L'inizio di un'era passata nell'ombra, a studiare i movimenti delle guardie, a calcolare la gittata di una luce, a diventare un fantasma. Quello era il suono di Sam Fisher, e l'inizio della saga di Splinter Cell.
Oggi, a più di vent'anni dal nostro primo incontro e in un silenzio assordante rotto solo dalla promessa di un remake che tarda a mostrarsi, sento il bisogno di guardarmi indietro. Di ripercorrere quel sentiero oscuro, illuminato solo a intermittenza dalla luce dei miei visori notturni, per capire non solo cosa sia stato Splinter Cell, ma cosa potrebbe ancora essere.
Quando l'ombra era la nostra unica alleata
Ricordo ancora la prima volta che avviai Tom Clancy's Splinter Cell nel 2002. Ero ancora giovanissimo, un bambino e venivamo dall'era di Metal Gear Solid, un capolavoro che aveva definito lo stealth in termini di narrazione cinematografica.
Ma l'opera di Ubisoft Montreal, nata quasi in sordina da un team di talenti emergenti, proponeva qualcosa di diverso, di più viscerale e, a suo modo, più realistico. L'oscurità non era semplicemente un luogo dove nascondersi, era il nostro habitat naturale, la nostra arma principale.
Il gioco ci presentava Sam Fisher, un veterano della CIA e dei Navy SEAL richiamato in servizio per la neonata Third Echelon, una divisione super segreta della NSA. Non era il classico eroe. Era un uomo di mezza età, dal fisico segnato e dalla voce roca e profonda (resa immortale in Italia dal timbro di Luca Ward), un professionista che eseguiva ordini con cinismo e un'efficienza letale. La sua personalità, tratteggiata attraverso i dialoghi con il suo supervisore Irving Lambert, era tanto affilata quanto profondamente onesta.
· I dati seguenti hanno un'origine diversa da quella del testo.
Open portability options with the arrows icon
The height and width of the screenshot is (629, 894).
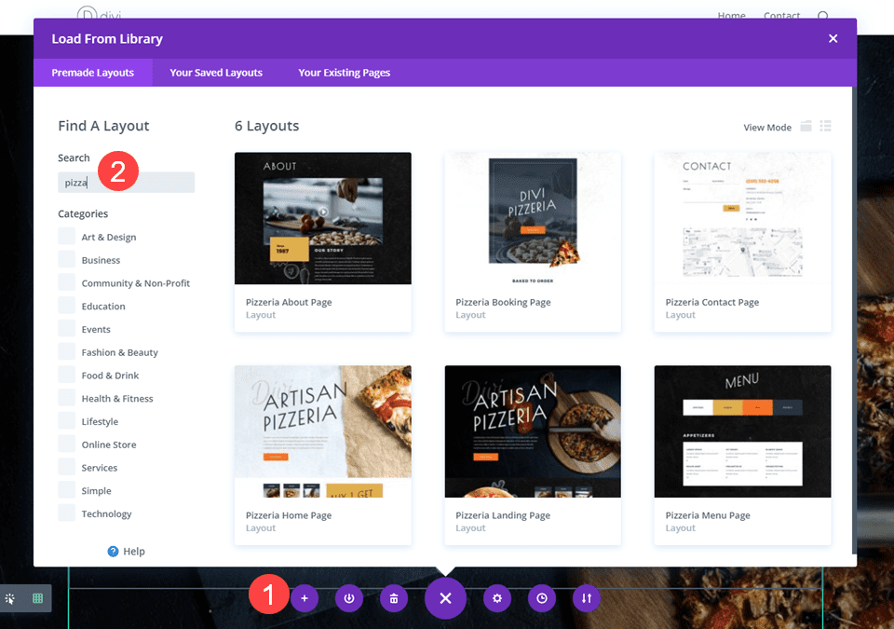(587, 598)
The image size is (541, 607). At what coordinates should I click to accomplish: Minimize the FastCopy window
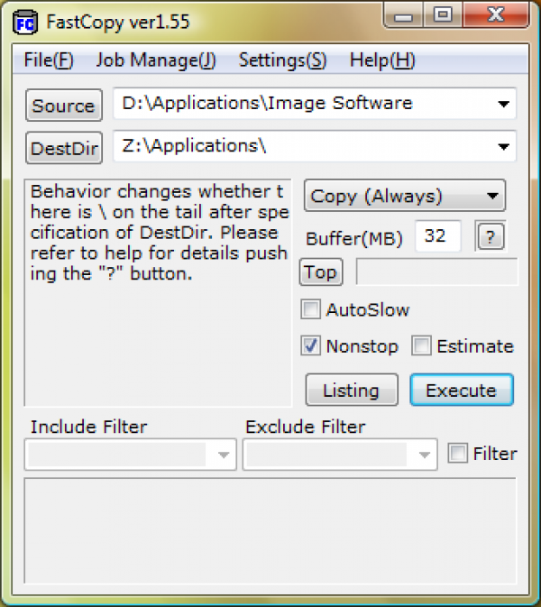pyautogui.click(x=405, y=16)
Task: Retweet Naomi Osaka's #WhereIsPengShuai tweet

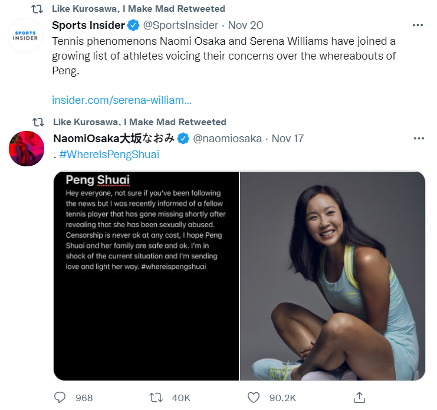Action: (x=156, y=397)
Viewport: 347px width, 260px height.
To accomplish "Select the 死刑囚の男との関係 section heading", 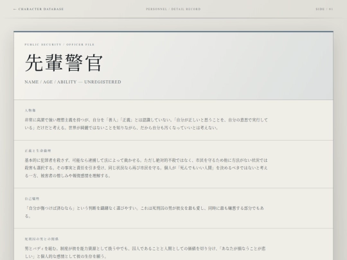I will [42, 239].
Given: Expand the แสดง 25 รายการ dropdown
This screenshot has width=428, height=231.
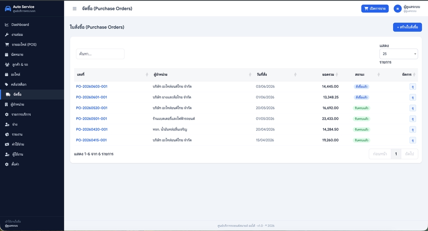Looking at the screenshot, I should pos(399,54).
Ciò che mi folgorò, però, fu il gameplay. La dinamica tra luce e ombra era rivoluzionaria per l'epoca. Un indicatore a schermo ci diceva quanto fossimo visibili, e il nostro obiettivo primario era mantenerlo a zero. Sparare a una lampadina non era un'azione accessoria, ma un'azione che risultava fondamentale e che cambiava le sorti di uno scontro.
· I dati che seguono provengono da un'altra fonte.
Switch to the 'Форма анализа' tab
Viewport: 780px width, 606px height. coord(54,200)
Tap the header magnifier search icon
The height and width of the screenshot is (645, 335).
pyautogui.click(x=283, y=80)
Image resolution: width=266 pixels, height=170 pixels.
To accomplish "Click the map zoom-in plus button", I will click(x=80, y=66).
Potevamo appenderci ai tubi, scavalcare recinzioni con uno scatto felino, eseguire lo "split jump" in un corridoio stretto per tendere un'imboscata dall'alto. Ogni livello era un puzzle ambientale da risolvere con pazienza e intelligenza, dove la violenza era sempre l'ultima risorsa, spesso punita con un allarme generale. Non si trattava di eliminare tutti, ma di non essere mai visti. Un mantra che la serie, nel bene e nel male, avrebbe poi rinegoziato.
Da Pandora Tomorrow a Chaos Theory
Se il primo capitolo aveva gettato le fondamenta, i due successivi portarono ai massimi livello il genere stealth. Pandora Tomorrow (2004) fu un'evoluzione diretta, che affinava le meccaniche, introduceva nuove abilità e, soprattutto, introduceva una modalità multiplayer asimmetrica, "Spie contro Mercenari", che divenne leggendaria. Ritengo ancora oggi che l'idea di due spie agili e invisibili contro due mercenari pesantemente armati e in prima persona era semplicemente geniale e creava una tensione tattica che pochi altri giochi online sono riusciti a replicare negli anni avvenire.
Ma fu con Chaos Theory (2005) che la saga raggiunse il suo zenit. Ancora oggi, a distanza di quasi due decenni, è considerato da molti, me compreso, uno dei punti più alti mai raggiunti da un videogioco stealth. Ubisoft Montreal perfezionò ogni singolo aspetto.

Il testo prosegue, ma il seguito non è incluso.